■ INSTRUCTION:
Turn the records from the line with "This screenshot has width=694, height=1024." up to and including the line with "coord(588,362)" into a numbered list, omitting blank lines and leaving out the pictures.

+++ MATERIAL FOR THIS EXERCISE +++

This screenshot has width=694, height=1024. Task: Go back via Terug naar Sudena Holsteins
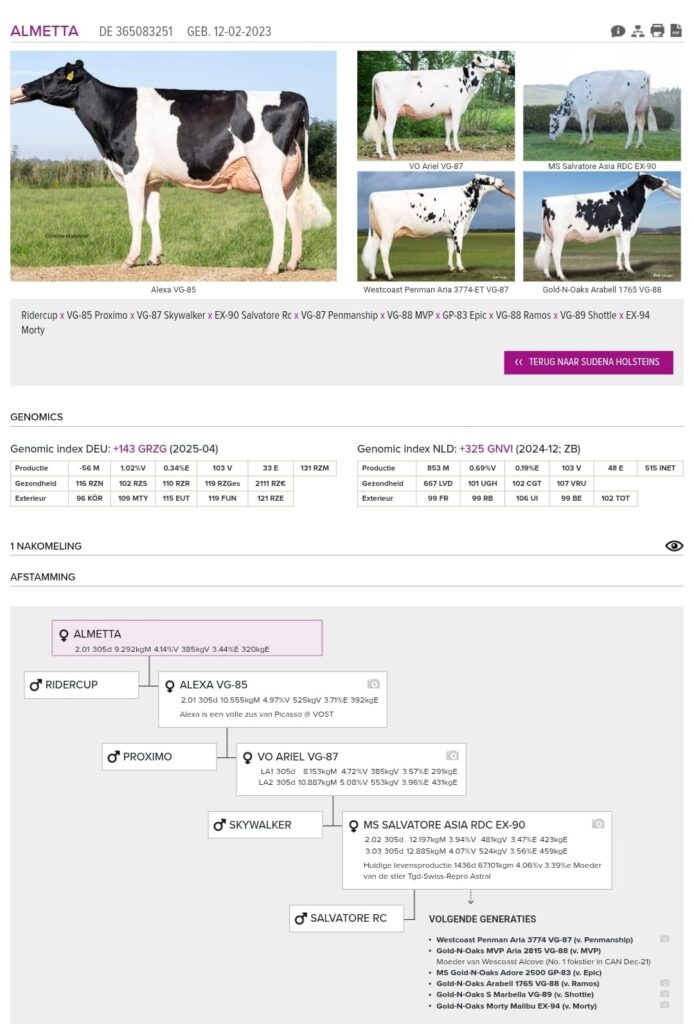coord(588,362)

+++
+++ MATERIAL FOR THIS EXERCISE +++

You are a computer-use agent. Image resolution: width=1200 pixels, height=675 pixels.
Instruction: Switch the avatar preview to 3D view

+++
+++ MATERIAL FOR THIS EXERCISE +++

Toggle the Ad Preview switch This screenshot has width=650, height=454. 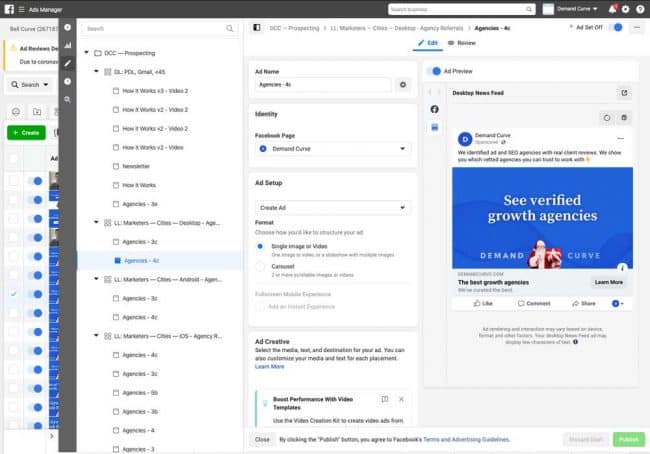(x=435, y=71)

+++

■ OUTPUT FOR THIS EXERCISE:
1. This screenshot has width=694, height=1024. Task: Go back via Terug naar Sudena Holsteins
2. coord(588,362)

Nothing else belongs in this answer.